Customer Experience

Who's Your Customer; How Is the knowledge?

In today's digital world, companies need to concentrate on customers and their experience. No longer could it be just about optimizing the company and processing the transaction; the general experience matters for retention and renewal. It is essential to create a seamless digital experience that is tailored and personalized, according to understanding customers and their needs.

The very first thing an insurer should do is define who the client is. Based on a company's channel – direct, captive or independent agents – the definition becomes not only complex but political as well as cultural and structural.

Historically, for a lot of insurers whose channels happen to be independent agencies, the agent or broker has always been the customer. But more insurers have embraced the reality that the policyholder is also the customer. There is often a debate as to in which the CX focus ought to be: on the policyholder or even the agent? In my opinion insurers have to consider both as customers – different customers, but both customers. In most cases, agents own and manage the connection with the policyholder, and the insurer provides services towards the policyholder. Insurers need to embrace both agent and policyholder and also the connectivity from the triad relationship, and how these relationships and connections fuel each other.

Ease of doing clients are the requirement for any insurance customer in today's digital, connected world. Agents choose where you can place the business based on easy conducting business (along with the relationship, product coverages and pricing).

There are a few key areas to focus on to improve the agent experience, like providing agents using the right technology solutions and tools to quickly and painlessly quote, bind, issue, endorse and renew. Agents expect it to be fast and easy to know each insurer's product and risk appetite and to have clear visibility in to the status of all interactions between the agency and insurer – as well as the policyholder and insurer.
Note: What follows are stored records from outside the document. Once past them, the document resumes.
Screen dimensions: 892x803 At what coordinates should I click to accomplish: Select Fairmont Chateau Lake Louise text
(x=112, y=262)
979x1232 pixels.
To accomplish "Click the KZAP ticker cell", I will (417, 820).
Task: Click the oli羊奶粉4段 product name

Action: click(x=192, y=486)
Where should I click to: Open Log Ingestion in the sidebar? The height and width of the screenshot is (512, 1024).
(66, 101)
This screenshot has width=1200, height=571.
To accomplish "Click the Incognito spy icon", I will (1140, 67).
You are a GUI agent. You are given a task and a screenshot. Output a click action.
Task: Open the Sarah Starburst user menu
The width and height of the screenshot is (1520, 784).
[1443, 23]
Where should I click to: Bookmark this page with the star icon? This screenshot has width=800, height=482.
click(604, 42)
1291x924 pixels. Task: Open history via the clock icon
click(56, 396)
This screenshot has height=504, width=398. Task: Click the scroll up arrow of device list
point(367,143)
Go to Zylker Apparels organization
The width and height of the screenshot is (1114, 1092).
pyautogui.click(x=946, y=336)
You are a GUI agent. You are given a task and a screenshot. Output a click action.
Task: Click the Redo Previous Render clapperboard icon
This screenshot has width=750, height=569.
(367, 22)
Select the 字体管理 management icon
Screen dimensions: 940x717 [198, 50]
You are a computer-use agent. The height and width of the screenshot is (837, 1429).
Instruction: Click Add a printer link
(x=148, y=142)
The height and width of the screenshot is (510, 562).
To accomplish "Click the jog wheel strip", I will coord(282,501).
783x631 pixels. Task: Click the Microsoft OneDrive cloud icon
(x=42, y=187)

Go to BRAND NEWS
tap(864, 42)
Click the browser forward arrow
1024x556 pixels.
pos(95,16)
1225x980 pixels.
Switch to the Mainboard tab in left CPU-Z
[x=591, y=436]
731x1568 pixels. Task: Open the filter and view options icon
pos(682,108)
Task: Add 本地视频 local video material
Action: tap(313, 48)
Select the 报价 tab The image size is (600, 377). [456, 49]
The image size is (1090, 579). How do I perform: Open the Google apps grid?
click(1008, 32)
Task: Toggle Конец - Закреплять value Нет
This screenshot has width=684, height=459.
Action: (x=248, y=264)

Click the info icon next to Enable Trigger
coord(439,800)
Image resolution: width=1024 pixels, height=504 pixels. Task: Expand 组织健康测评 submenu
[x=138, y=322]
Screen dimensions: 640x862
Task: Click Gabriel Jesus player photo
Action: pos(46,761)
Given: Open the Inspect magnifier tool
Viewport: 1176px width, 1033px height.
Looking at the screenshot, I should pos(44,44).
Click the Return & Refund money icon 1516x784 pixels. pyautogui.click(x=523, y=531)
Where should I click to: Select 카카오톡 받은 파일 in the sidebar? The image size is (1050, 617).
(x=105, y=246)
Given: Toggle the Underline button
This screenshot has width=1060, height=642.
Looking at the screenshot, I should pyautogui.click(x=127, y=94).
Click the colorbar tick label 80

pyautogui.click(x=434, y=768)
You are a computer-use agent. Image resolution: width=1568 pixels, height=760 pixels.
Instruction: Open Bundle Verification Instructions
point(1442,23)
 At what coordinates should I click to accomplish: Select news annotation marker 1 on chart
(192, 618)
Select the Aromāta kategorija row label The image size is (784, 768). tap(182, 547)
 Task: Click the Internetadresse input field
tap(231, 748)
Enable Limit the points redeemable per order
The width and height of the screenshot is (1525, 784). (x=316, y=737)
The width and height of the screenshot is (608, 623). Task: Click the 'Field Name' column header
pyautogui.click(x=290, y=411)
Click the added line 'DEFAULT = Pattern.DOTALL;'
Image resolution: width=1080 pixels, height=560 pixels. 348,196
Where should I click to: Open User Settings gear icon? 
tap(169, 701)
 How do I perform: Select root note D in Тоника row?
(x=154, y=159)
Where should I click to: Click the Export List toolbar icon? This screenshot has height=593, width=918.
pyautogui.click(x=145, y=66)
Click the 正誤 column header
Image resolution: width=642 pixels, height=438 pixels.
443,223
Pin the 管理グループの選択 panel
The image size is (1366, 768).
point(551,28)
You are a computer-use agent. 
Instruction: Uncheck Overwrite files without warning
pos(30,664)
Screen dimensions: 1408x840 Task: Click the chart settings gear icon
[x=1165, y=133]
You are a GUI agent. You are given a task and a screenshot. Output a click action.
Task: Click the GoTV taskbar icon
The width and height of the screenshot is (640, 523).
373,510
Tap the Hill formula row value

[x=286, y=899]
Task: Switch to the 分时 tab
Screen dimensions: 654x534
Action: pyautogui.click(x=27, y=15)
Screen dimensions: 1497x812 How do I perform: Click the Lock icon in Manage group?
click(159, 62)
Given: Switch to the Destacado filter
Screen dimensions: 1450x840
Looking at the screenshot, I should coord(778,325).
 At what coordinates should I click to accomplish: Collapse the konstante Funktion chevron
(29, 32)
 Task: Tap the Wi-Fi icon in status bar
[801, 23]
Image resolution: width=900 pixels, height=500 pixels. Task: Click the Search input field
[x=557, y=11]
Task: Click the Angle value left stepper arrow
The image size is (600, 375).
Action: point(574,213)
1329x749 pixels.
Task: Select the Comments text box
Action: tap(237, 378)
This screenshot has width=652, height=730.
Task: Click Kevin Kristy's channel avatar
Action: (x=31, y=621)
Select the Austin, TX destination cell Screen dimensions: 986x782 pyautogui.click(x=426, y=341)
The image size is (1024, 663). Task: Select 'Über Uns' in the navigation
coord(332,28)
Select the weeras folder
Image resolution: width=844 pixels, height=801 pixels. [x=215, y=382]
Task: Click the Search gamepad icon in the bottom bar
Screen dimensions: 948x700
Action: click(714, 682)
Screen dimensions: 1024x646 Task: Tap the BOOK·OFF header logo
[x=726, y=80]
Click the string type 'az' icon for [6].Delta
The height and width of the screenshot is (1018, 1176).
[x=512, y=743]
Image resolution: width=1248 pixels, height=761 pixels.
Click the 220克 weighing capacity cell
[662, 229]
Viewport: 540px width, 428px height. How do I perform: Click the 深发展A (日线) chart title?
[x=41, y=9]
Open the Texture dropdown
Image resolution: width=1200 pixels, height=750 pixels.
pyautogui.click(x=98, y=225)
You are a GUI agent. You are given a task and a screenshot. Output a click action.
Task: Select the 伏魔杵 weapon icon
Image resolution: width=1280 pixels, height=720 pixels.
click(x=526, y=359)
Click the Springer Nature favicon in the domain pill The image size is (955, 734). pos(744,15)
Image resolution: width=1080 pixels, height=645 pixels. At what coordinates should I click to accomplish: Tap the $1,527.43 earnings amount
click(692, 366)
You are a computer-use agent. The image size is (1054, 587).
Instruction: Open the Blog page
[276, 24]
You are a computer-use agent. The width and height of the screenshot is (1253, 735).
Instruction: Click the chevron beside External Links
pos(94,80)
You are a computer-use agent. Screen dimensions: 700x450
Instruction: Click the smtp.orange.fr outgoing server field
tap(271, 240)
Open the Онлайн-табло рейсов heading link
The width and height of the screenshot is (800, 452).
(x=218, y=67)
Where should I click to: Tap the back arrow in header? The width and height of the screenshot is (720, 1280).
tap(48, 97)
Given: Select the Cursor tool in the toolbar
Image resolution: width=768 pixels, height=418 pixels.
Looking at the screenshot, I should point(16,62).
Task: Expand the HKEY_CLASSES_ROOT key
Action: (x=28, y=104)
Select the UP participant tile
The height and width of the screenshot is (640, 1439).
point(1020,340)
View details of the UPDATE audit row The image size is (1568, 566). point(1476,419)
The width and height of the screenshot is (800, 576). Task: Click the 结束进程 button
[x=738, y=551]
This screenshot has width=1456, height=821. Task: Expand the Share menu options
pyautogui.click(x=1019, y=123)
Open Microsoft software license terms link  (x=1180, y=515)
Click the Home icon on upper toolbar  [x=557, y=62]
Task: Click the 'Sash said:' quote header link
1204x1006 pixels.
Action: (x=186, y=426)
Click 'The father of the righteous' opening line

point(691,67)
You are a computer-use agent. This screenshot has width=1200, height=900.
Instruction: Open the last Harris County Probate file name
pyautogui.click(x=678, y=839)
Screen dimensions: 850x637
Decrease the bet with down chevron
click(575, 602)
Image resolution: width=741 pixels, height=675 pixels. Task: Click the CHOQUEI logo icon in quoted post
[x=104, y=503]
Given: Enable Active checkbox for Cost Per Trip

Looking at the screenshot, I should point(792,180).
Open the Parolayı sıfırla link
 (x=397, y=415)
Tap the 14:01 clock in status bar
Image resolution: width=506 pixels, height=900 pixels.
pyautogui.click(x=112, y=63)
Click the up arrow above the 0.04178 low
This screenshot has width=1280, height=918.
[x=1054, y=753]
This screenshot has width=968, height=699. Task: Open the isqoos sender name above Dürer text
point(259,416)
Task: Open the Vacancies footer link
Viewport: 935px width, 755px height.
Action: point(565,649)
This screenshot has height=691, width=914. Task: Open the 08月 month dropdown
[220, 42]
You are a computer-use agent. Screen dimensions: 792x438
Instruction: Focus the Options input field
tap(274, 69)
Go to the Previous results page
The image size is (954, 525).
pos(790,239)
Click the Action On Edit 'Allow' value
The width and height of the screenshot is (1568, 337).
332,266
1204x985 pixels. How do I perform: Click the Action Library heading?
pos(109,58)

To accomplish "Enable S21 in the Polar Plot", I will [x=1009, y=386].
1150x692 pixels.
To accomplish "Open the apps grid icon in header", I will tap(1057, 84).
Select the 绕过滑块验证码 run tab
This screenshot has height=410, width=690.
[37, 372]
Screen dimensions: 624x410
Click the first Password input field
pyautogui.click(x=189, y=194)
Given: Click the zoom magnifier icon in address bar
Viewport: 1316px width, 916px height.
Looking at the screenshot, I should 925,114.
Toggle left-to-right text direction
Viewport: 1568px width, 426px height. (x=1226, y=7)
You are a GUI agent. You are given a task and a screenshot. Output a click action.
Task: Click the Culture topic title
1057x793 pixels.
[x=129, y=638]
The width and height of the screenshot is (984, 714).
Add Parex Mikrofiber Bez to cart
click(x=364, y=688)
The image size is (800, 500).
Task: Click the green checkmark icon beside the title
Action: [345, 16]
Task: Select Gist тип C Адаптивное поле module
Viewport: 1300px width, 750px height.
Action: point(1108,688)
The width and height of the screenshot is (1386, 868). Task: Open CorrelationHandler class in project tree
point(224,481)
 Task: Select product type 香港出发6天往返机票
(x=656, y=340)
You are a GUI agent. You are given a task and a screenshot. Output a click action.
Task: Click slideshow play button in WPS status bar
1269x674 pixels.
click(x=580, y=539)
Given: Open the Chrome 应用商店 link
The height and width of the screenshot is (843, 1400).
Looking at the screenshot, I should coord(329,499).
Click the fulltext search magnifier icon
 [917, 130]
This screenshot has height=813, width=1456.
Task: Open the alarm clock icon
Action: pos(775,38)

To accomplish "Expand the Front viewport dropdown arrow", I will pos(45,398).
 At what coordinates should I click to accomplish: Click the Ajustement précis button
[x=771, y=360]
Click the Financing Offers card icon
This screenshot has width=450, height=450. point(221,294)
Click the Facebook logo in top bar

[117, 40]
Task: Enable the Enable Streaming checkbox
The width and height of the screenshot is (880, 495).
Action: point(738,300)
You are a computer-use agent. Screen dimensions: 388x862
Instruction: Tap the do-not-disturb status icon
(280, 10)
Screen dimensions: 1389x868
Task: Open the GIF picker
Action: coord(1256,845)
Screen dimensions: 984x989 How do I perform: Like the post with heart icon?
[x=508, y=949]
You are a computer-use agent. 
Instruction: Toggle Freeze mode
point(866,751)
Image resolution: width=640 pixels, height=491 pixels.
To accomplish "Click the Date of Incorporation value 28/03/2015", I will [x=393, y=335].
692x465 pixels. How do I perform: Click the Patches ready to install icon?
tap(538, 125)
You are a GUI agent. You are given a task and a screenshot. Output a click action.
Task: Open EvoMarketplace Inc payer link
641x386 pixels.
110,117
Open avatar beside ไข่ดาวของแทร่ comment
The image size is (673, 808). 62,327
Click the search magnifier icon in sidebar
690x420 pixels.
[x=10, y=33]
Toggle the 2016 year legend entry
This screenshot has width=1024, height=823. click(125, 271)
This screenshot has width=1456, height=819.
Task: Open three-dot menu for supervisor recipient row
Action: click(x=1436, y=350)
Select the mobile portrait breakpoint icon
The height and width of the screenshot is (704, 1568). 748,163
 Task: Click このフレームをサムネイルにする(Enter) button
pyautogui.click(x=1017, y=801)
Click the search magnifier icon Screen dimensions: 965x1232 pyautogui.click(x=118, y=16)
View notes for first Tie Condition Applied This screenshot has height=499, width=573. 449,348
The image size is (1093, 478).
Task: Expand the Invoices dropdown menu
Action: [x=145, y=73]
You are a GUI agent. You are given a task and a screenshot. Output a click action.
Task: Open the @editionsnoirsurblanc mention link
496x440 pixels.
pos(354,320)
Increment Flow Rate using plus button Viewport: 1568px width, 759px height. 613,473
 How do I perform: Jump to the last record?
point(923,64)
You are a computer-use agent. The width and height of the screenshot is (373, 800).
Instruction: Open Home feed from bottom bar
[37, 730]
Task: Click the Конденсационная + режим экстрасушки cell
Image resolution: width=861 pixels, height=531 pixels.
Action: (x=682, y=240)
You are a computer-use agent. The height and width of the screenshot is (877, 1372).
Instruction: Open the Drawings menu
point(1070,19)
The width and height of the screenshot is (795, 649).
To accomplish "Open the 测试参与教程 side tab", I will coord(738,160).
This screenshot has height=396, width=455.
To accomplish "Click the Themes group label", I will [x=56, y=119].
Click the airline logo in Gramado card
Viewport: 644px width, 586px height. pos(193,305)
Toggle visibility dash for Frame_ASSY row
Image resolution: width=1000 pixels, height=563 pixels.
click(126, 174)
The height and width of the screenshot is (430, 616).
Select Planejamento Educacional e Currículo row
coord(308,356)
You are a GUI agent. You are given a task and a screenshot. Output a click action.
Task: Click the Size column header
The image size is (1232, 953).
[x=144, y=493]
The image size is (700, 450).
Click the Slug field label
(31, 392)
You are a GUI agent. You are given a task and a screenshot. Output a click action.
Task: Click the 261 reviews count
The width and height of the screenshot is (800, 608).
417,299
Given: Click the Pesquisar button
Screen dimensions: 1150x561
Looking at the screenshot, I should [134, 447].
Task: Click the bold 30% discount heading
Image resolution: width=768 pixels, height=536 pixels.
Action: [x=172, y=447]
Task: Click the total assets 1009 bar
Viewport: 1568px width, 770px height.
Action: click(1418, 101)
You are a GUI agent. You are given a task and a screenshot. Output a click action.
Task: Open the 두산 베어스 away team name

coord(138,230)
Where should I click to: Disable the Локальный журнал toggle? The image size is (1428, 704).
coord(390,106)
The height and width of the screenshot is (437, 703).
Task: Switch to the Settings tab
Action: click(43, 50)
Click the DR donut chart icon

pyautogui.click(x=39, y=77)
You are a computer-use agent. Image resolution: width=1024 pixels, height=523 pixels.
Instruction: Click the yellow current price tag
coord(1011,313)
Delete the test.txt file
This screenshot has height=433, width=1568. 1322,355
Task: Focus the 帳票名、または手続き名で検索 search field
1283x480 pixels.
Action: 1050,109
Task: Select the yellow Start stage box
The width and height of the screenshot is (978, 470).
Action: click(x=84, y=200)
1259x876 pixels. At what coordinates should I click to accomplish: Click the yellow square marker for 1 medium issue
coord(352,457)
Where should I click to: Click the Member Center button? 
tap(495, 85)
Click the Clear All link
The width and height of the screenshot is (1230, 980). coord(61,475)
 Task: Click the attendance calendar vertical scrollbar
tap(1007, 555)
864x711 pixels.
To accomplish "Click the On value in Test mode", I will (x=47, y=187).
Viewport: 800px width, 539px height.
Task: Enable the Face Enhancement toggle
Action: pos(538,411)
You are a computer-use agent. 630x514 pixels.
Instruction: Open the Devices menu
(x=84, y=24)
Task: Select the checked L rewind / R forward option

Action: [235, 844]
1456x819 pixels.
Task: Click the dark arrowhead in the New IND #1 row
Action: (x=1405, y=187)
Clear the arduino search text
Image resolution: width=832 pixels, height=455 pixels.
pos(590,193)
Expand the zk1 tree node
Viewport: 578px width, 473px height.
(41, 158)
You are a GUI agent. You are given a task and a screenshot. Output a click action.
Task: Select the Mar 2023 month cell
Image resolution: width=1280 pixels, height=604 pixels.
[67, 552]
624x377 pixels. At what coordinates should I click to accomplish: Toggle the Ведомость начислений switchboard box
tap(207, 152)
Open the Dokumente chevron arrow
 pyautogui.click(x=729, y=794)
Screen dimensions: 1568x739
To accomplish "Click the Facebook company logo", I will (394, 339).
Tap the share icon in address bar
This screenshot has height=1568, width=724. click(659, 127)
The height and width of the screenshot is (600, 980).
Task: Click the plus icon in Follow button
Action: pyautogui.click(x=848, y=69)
While the agent could have a personal relationship with the insured, insurers do communicate with policyholders: paying, changing pay plans, asking questions around a final audit invoice, having loss control visits and, obviously, experience the whole claims process. The important thing to providing a really great customer experience for the policyholder includes providing a personalized touchpoint in any channel – whether it's paper, digital or face-to-face – and ensuring communications are easy, accurate, consistent and simple. Last, but not least, minimizing or even eliminating the necessity to call, maximizing the experience when customers do need to call to some one-call-resolution and providing the choice to visit the self-service portal are all goals of the transformed customer experience.

As we glance at the customer experience today, there's tremendous chance to transform not only the client experience however your company, as well. Once we work with insurers on their CX transformation journeys, the amount of low-hanging fruit with minimal costs and high impact for improvement to both the customer experience and the optimization of operations is incredible. But first, you must be clear as to who your customer is. Then, declare that your small business is on the CX transformation journey. Now, you are ready to move forward.